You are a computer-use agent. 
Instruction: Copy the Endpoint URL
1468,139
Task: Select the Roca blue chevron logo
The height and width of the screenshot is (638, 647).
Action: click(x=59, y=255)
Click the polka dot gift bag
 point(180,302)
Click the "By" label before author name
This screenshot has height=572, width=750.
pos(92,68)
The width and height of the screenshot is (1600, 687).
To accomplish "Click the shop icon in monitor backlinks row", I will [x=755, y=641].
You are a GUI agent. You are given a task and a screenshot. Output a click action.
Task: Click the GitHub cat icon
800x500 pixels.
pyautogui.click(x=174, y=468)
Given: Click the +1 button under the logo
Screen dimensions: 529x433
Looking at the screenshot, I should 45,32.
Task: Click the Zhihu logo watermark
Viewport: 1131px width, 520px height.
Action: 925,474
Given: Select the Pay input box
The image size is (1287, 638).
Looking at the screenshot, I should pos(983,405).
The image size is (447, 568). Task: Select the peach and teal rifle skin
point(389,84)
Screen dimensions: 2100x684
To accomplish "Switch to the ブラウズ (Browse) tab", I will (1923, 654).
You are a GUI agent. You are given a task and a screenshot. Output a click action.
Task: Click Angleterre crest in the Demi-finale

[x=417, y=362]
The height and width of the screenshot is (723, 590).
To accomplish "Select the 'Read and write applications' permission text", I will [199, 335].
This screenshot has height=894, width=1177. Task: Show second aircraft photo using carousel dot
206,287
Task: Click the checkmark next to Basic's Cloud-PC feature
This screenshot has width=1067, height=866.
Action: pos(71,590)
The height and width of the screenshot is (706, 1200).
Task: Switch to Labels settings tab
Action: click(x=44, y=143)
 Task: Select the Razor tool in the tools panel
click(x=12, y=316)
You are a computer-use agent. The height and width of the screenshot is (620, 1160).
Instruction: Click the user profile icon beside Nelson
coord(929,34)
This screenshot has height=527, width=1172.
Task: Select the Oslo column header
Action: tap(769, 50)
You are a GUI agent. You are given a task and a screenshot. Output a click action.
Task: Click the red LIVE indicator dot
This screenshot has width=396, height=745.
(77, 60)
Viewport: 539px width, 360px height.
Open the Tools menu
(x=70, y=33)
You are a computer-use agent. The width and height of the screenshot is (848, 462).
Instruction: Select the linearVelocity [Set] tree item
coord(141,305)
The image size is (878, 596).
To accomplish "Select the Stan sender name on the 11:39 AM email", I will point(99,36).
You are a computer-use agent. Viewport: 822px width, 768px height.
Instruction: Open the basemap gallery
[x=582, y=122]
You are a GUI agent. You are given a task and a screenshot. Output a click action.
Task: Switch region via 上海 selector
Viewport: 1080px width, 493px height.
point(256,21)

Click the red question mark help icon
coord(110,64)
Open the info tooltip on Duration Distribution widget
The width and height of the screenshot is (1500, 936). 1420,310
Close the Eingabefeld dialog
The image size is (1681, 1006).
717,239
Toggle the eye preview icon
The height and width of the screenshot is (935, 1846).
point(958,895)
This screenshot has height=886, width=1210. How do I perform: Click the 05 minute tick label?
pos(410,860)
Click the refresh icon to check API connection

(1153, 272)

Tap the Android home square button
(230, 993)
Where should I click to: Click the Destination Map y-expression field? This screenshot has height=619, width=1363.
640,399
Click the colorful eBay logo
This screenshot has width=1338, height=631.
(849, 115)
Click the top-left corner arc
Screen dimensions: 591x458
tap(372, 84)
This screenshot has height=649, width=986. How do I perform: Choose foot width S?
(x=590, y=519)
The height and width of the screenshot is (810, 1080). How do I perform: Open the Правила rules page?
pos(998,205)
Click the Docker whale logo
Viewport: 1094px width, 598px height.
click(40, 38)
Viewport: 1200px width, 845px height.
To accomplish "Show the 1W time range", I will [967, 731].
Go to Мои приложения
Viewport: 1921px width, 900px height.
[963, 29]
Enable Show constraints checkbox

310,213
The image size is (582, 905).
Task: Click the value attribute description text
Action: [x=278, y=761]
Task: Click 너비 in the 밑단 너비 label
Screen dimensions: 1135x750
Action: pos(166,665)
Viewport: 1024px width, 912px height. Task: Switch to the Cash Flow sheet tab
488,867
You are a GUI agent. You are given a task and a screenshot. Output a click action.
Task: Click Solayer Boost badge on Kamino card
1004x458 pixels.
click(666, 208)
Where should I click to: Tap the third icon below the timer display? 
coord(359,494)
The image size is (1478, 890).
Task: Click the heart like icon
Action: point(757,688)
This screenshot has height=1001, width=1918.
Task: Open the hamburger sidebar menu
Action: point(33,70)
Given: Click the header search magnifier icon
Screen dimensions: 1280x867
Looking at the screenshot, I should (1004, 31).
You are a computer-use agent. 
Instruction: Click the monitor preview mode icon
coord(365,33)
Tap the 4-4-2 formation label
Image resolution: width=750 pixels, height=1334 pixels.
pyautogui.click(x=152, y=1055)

************

- Work task:
Each line from the top of the data, up to and including the line that contains "Task: Click the Zhihu logo watermark", should be set down exactly.

- Response area:
You are a computer-use agent. 
Instruction: Copy the Endpoint URL
1468,139
Task: Select the Roca blue chevron logo
The height and width of the screenshot is (638, 647).
Action: click(x=59, y=255)
Click the polka dot gift bag
 point(180,302)
Click the "By" label before author name
This screenshot has height=572, width=750.
pos(92,68)
The width and height of the screenshot is (1600, 687).
To accomplish "Click the shop icon in monitor backlinks row", I will [x=755, y=641].
You are a GUI agent. You are given a task and a screenshot. Output a click action.
Task: Click the GitHub cat icon
800x500 pixels.
pyautogui.click(x=174, y=468)
Given: Click the +1 button under the logo
Screen dimensions: 529x433
Looking at the screenshot, I should 45,32.
Task: Click the Zhihu logo watermark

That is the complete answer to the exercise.